TASK DIRECTIONS: Print only the lines from the one with "338x222 pixels." through the end of the data, exactly, and please omit pictures.

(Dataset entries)

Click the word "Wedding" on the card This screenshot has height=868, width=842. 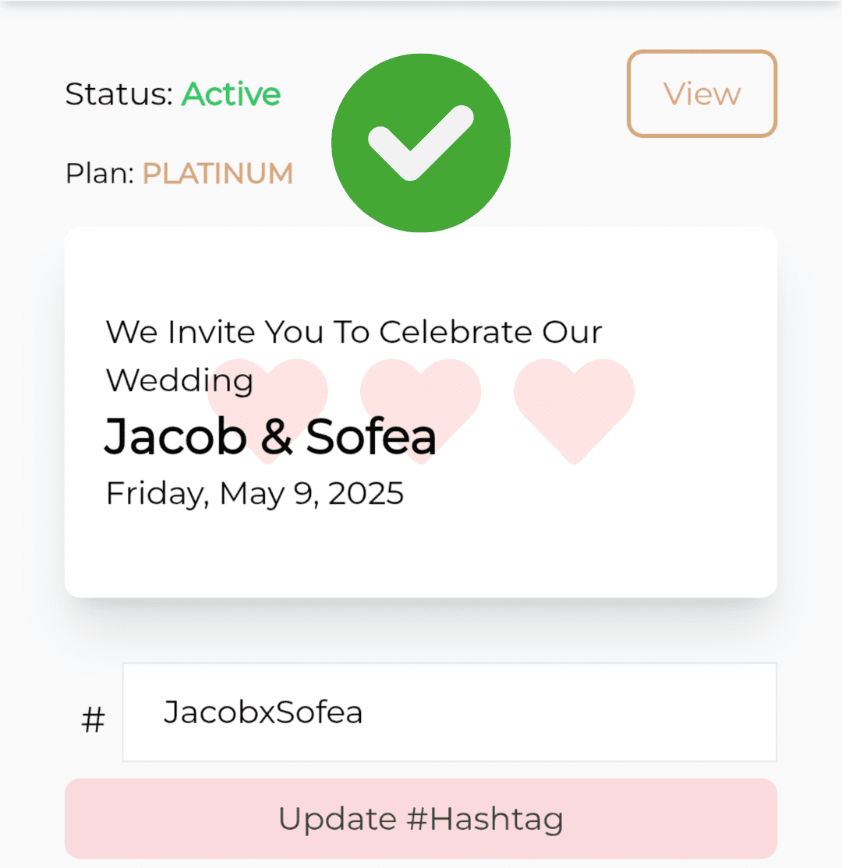coord(179,380)
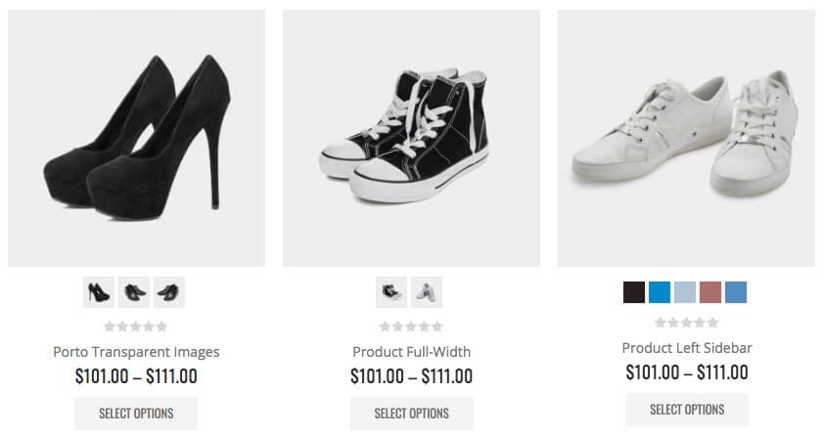This screenshot has height=436, width=824.
Task: Open the Product Full-Width title link
Action: [411, 352]
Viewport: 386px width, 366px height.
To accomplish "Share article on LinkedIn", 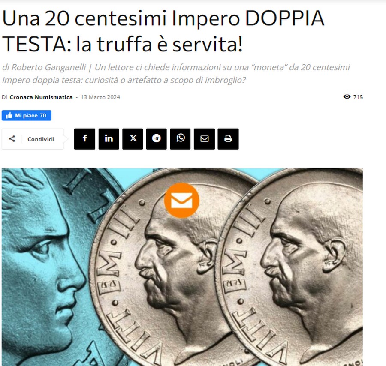I will pos(109,139).
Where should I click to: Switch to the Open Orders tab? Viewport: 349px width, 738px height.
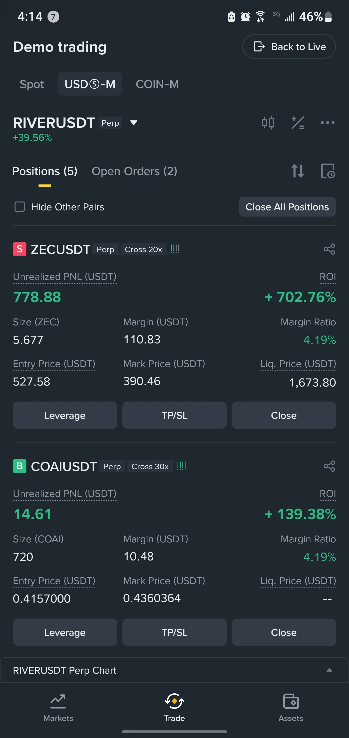point(134,171)
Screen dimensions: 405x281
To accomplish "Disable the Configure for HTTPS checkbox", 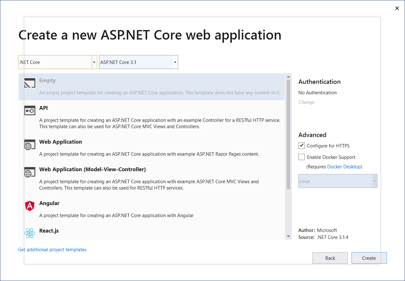I will (x=302, y=146).
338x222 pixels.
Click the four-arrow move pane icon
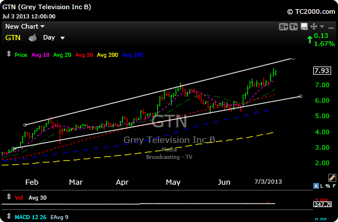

TASK RESULT:
338x222 pixels.
Click the four-arrow move pane icon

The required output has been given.